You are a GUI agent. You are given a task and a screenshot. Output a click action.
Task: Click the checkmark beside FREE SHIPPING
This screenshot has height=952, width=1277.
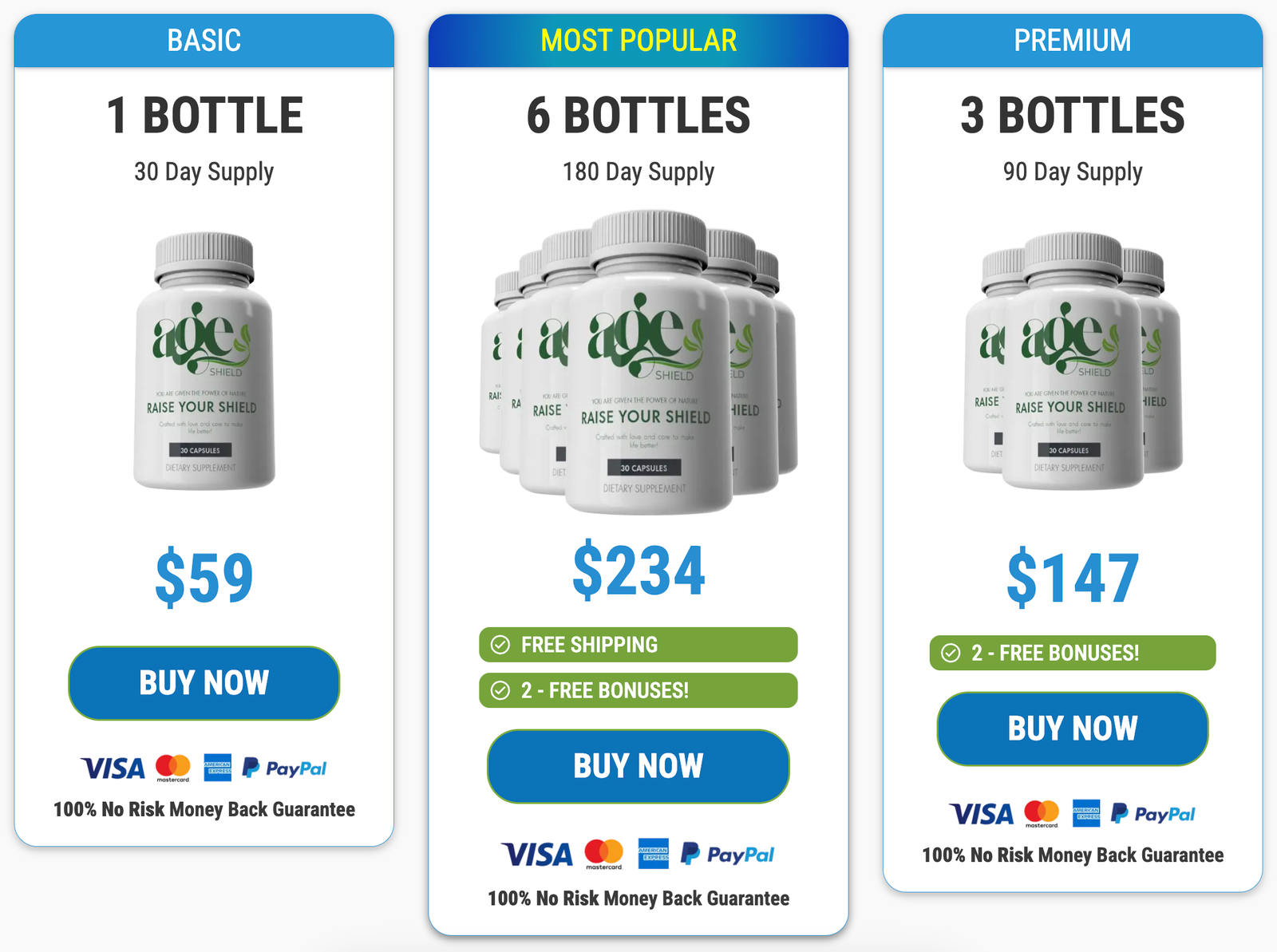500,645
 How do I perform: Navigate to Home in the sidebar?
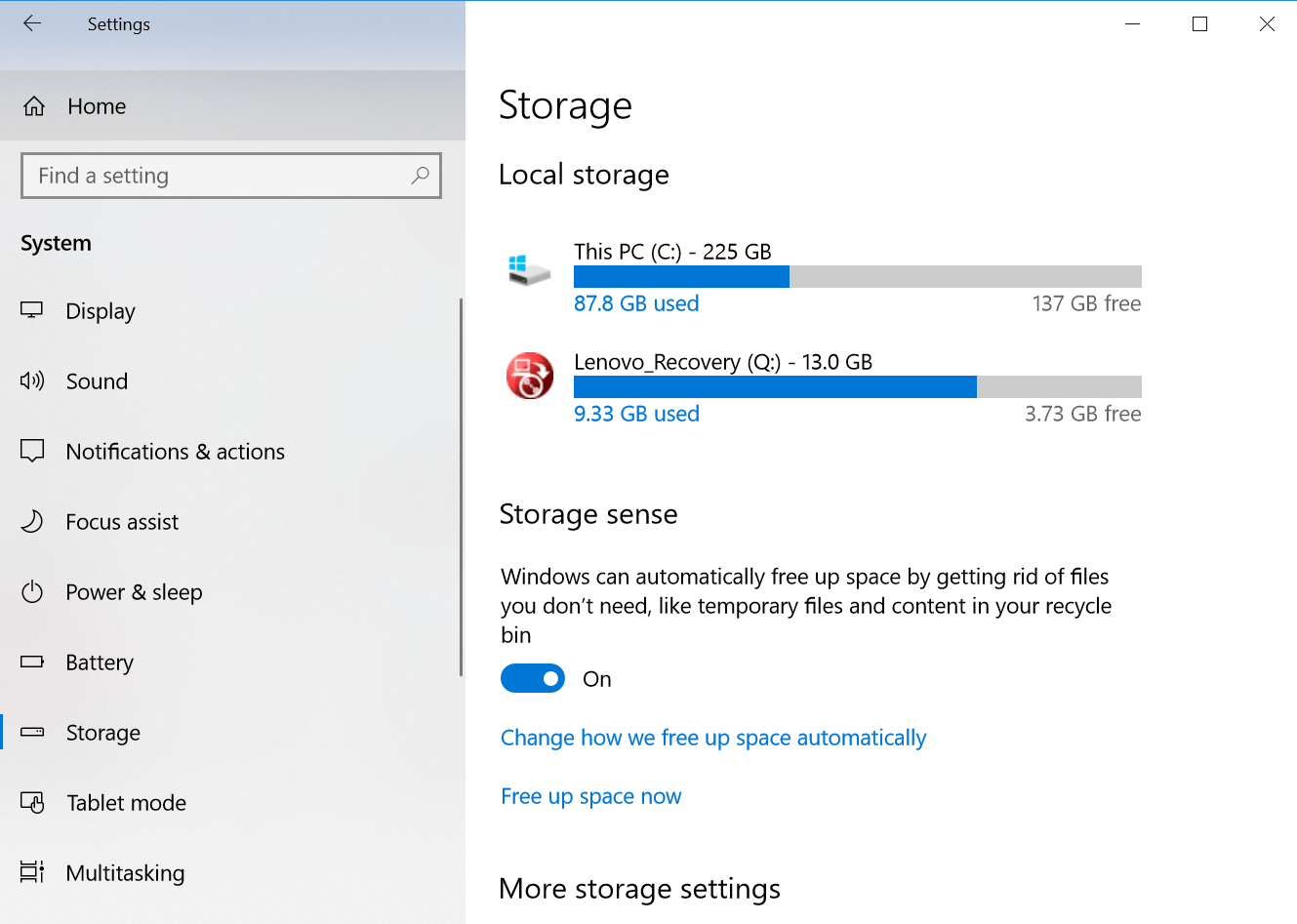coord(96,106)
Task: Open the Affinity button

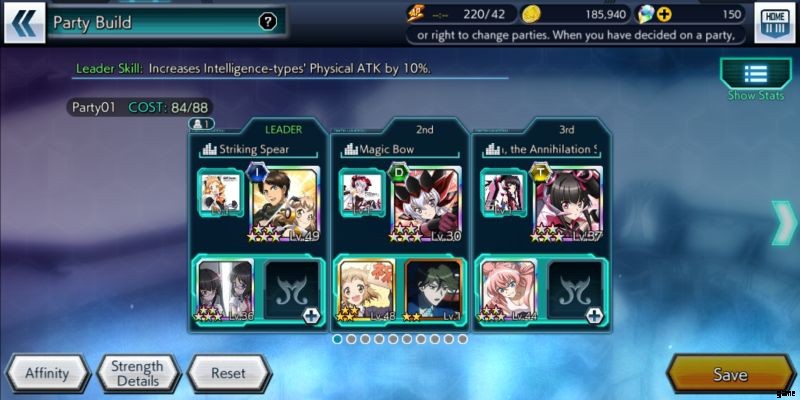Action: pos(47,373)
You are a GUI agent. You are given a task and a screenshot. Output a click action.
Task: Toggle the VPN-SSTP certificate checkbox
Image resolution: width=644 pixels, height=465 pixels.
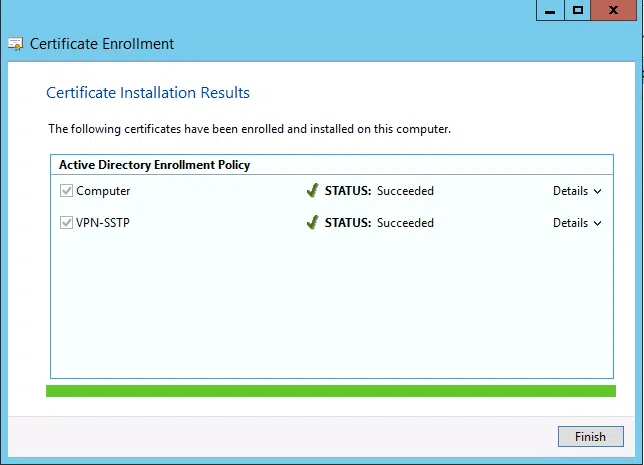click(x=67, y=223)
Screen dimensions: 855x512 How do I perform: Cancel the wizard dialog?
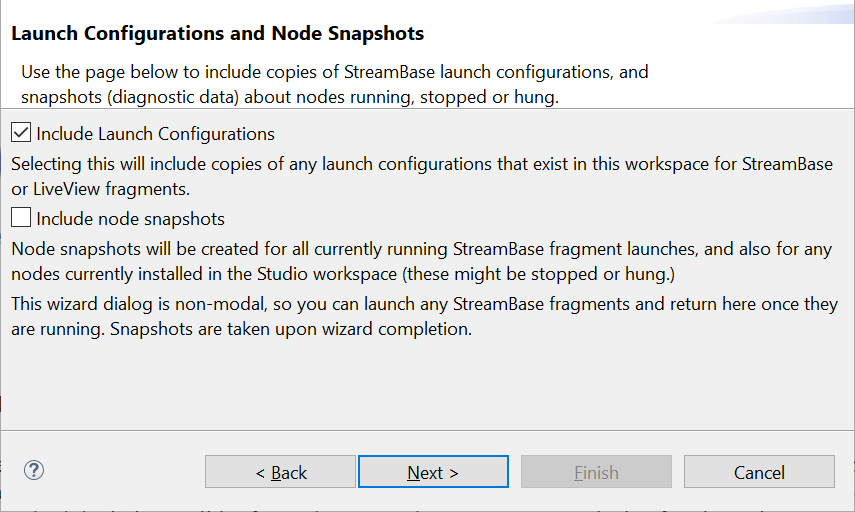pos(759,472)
* * *
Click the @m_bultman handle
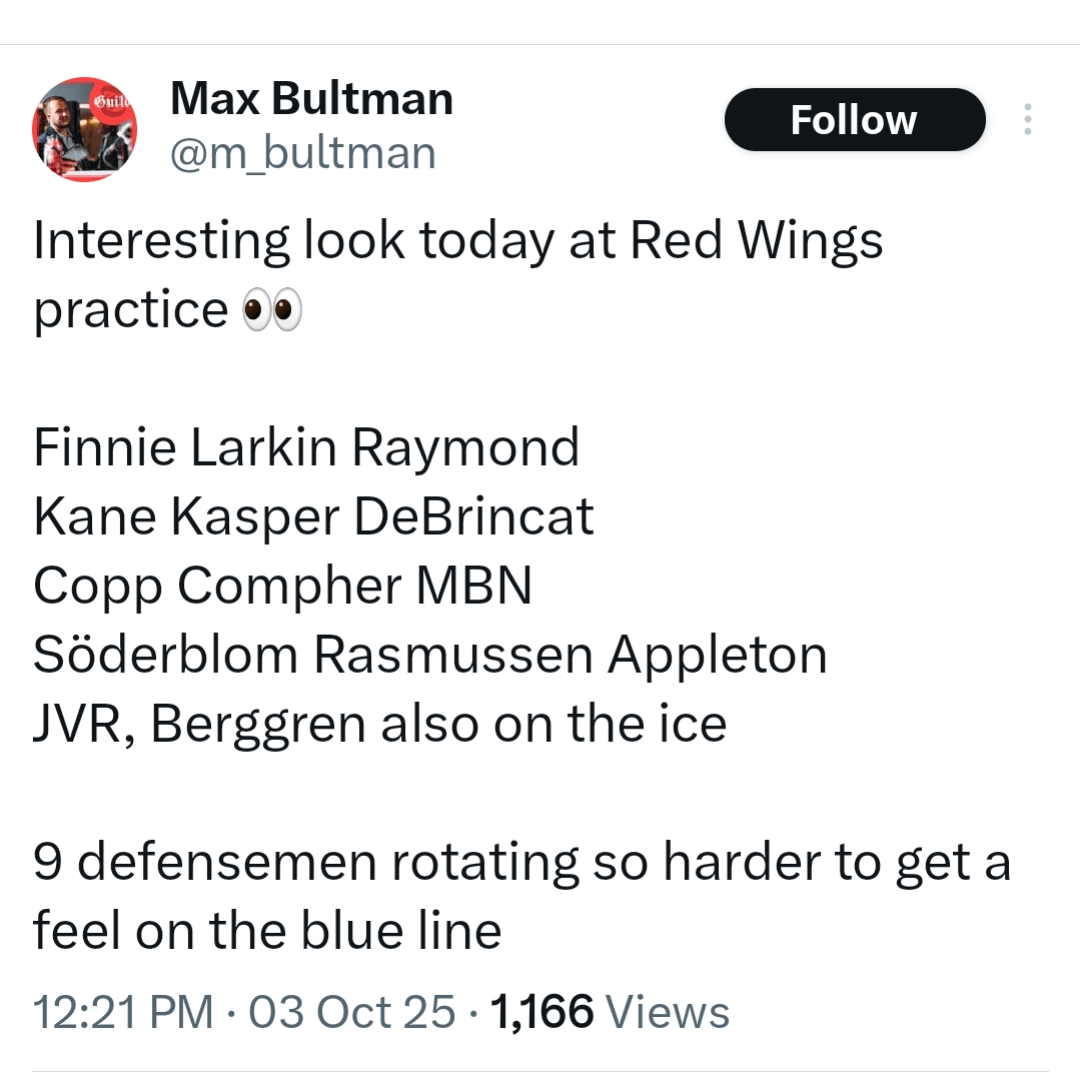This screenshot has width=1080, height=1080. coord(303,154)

◆ What you need to do
The answer is those lines of the material above that run from the one containing "This screenshot has height=952, width=1277." up to and including the one containing "Task: Toggle the", restated exactly and without images.

◆ Solution to the problem
This screenshot has height=952, width=1277.
500,645
 How do I perform: Navigate to Home in the sidebar?
coord(96,106)
Task: Open the Affinity button

Action: pos(47,373)
You are a GUI agent. You are given a task and a screenshot. Output a click action.
Task: Toggle the VPN-SSTP certificate checkbox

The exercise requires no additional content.